**THE TASK**
With the pictures omitted, output word for word the lines from the one containing "Switch to the Список view tab" through the end of the records.

**RECORDS TO USE**
--
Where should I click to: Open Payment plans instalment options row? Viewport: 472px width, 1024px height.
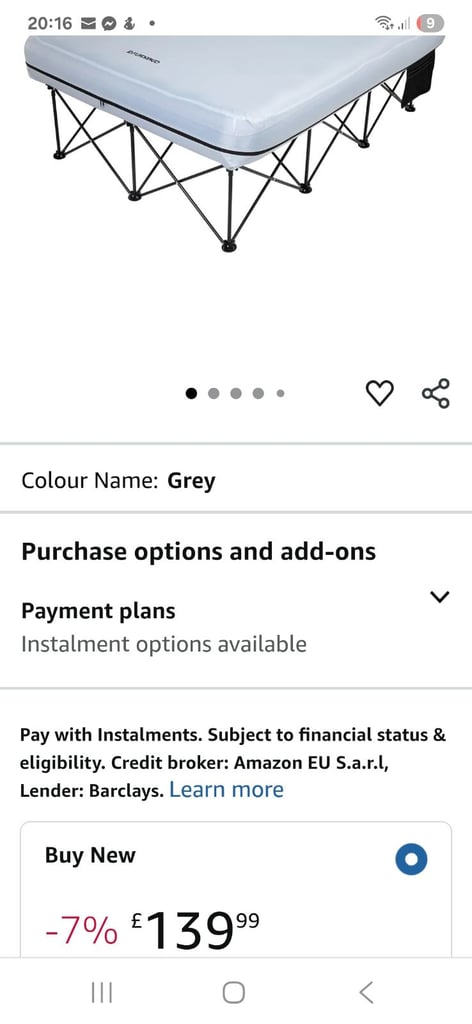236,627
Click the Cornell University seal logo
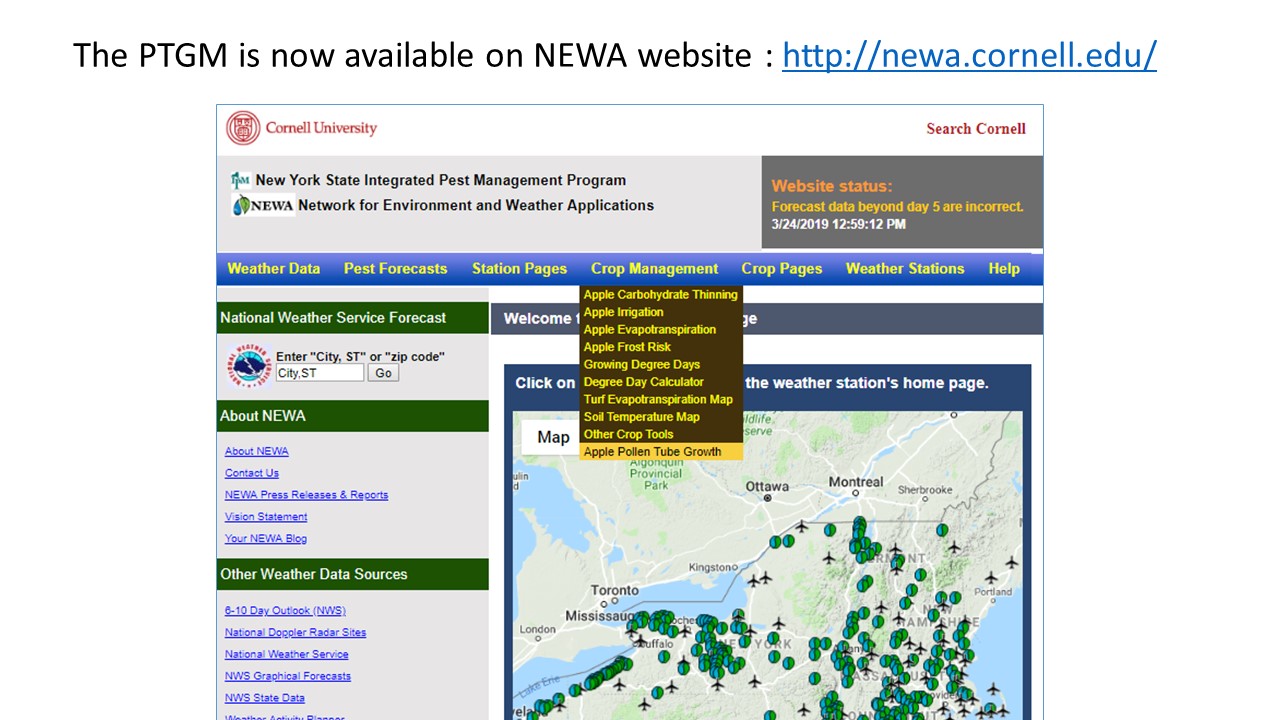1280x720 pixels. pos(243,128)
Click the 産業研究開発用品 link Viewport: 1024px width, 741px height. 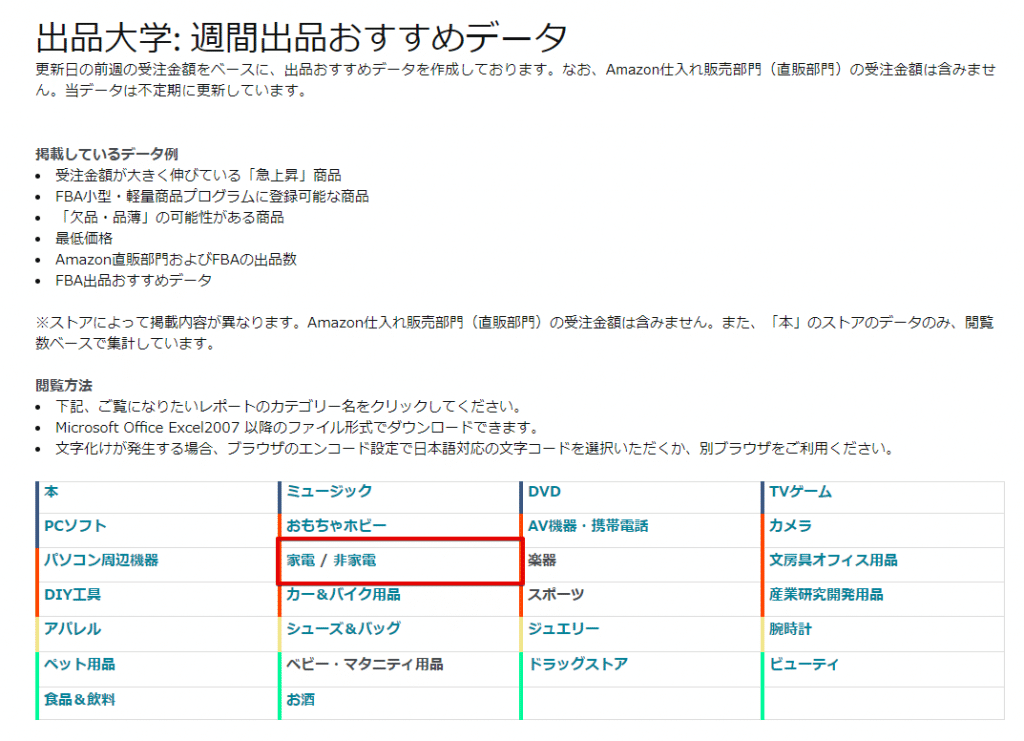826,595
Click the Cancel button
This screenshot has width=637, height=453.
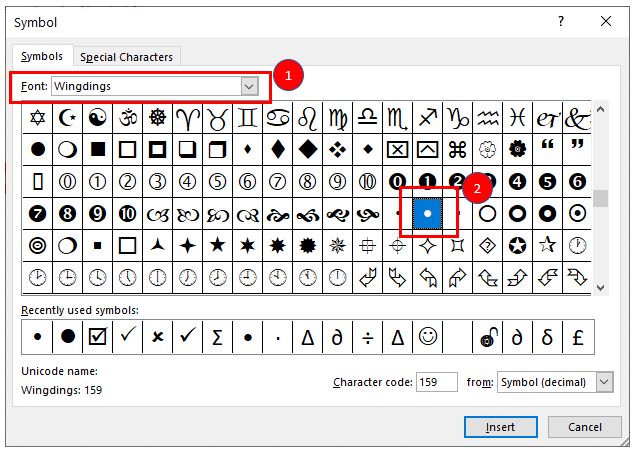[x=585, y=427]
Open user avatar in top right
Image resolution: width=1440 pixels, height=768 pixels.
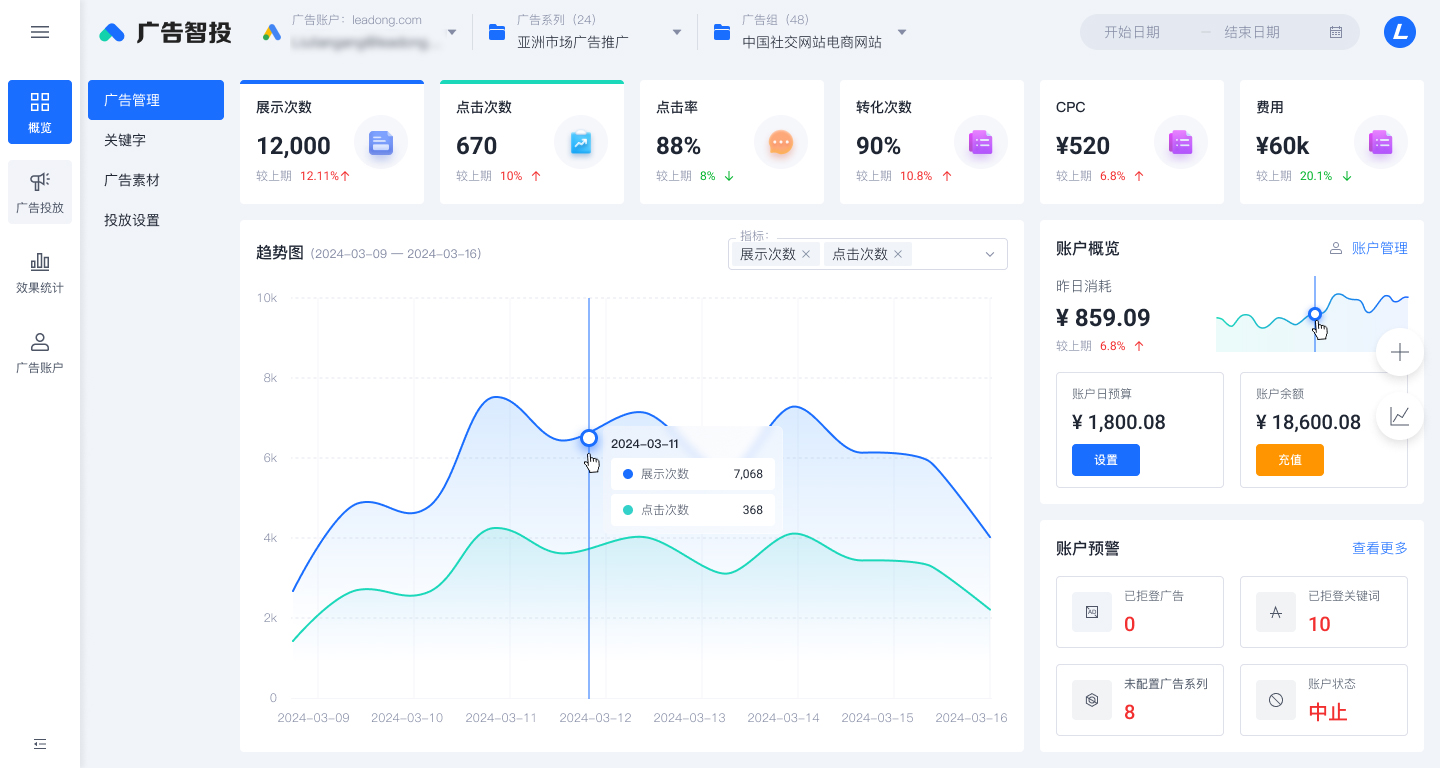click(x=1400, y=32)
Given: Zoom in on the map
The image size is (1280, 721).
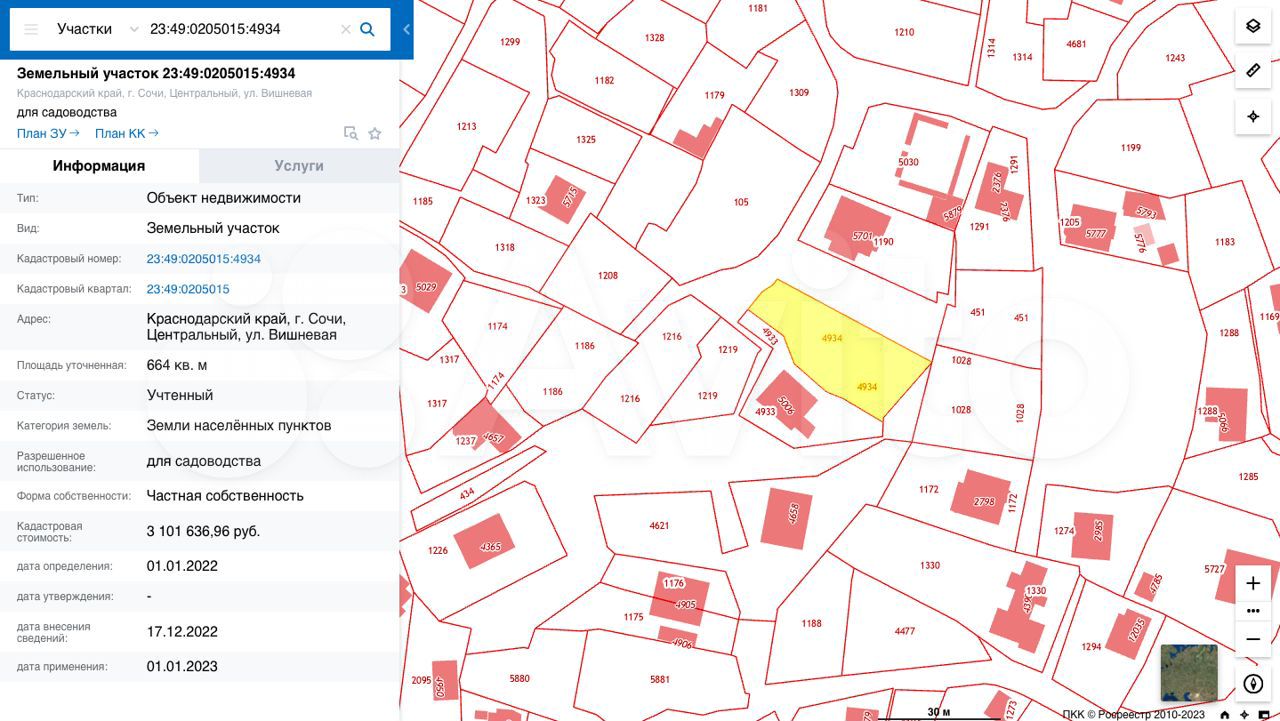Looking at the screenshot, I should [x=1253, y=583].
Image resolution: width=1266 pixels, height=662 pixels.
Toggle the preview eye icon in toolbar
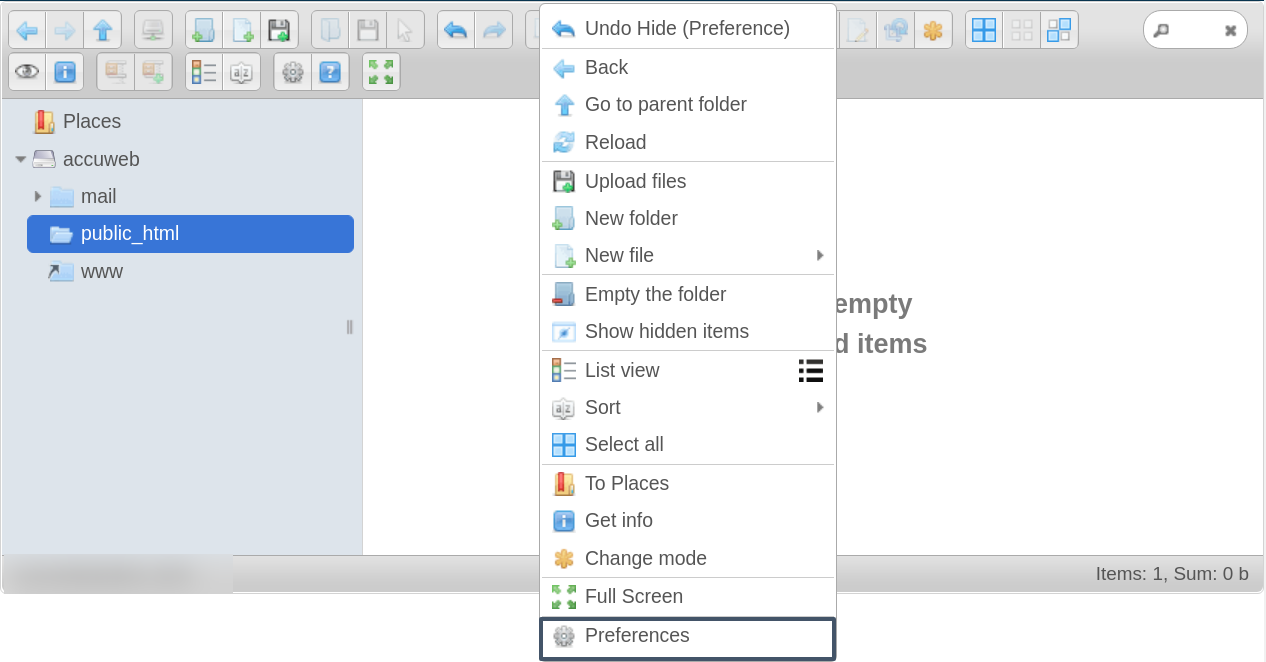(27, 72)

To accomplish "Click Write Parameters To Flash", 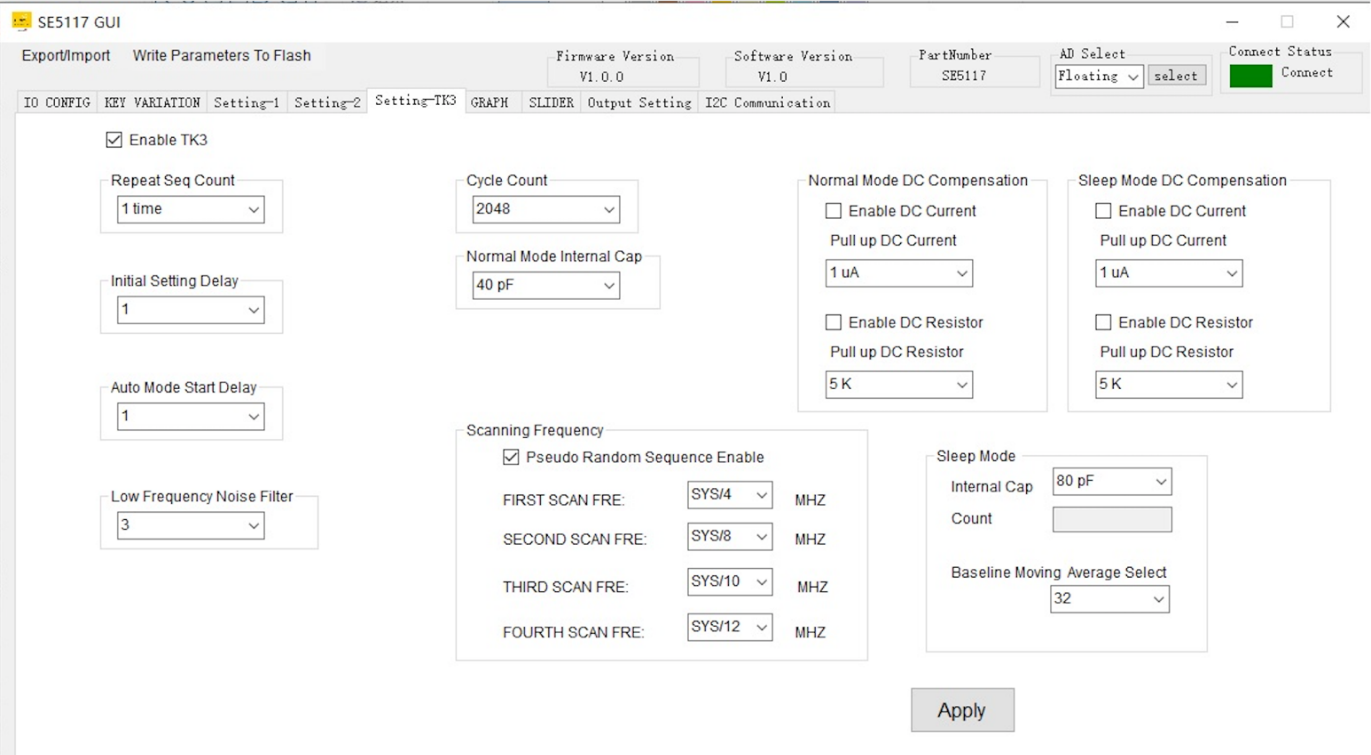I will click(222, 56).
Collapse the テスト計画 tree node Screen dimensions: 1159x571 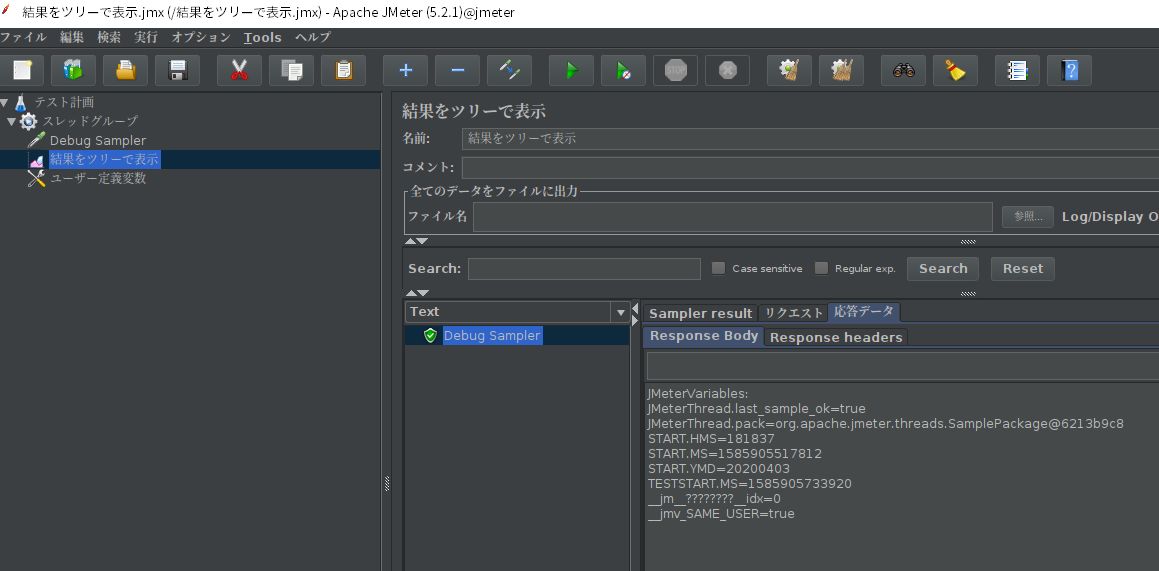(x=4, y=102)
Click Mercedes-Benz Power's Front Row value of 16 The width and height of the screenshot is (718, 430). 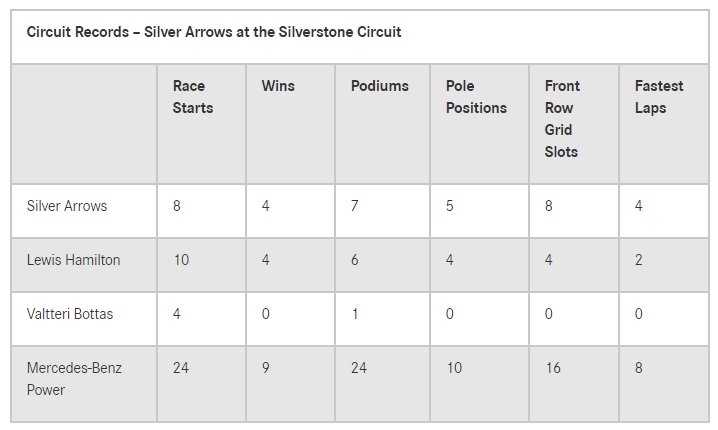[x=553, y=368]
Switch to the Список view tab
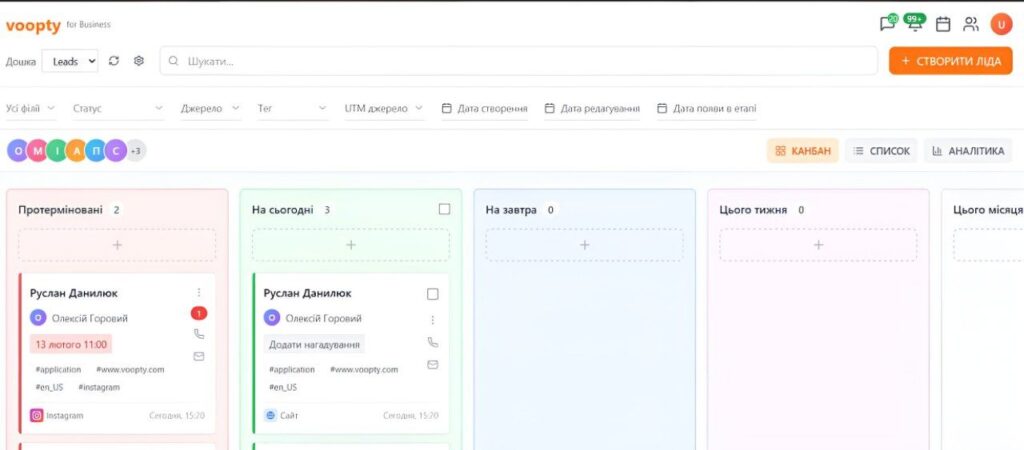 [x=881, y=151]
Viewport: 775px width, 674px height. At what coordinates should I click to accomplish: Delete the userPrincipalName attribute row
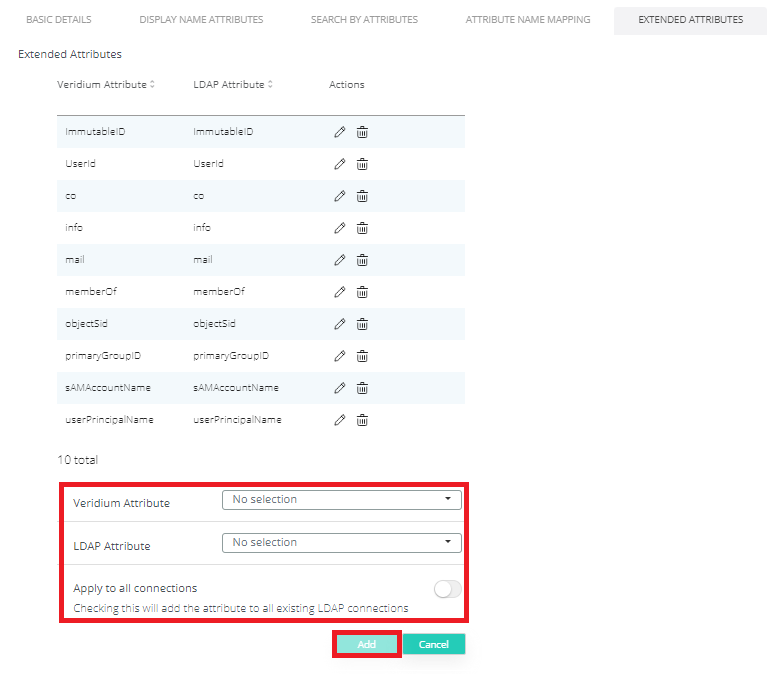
--
**ANSWER AREA**
Switch to the Список view tab
 [x=881, y=151]
Viewport: 775px width, 674px height. At what coordinates should I click to accomplish: Delete the userPrincipalName attribute row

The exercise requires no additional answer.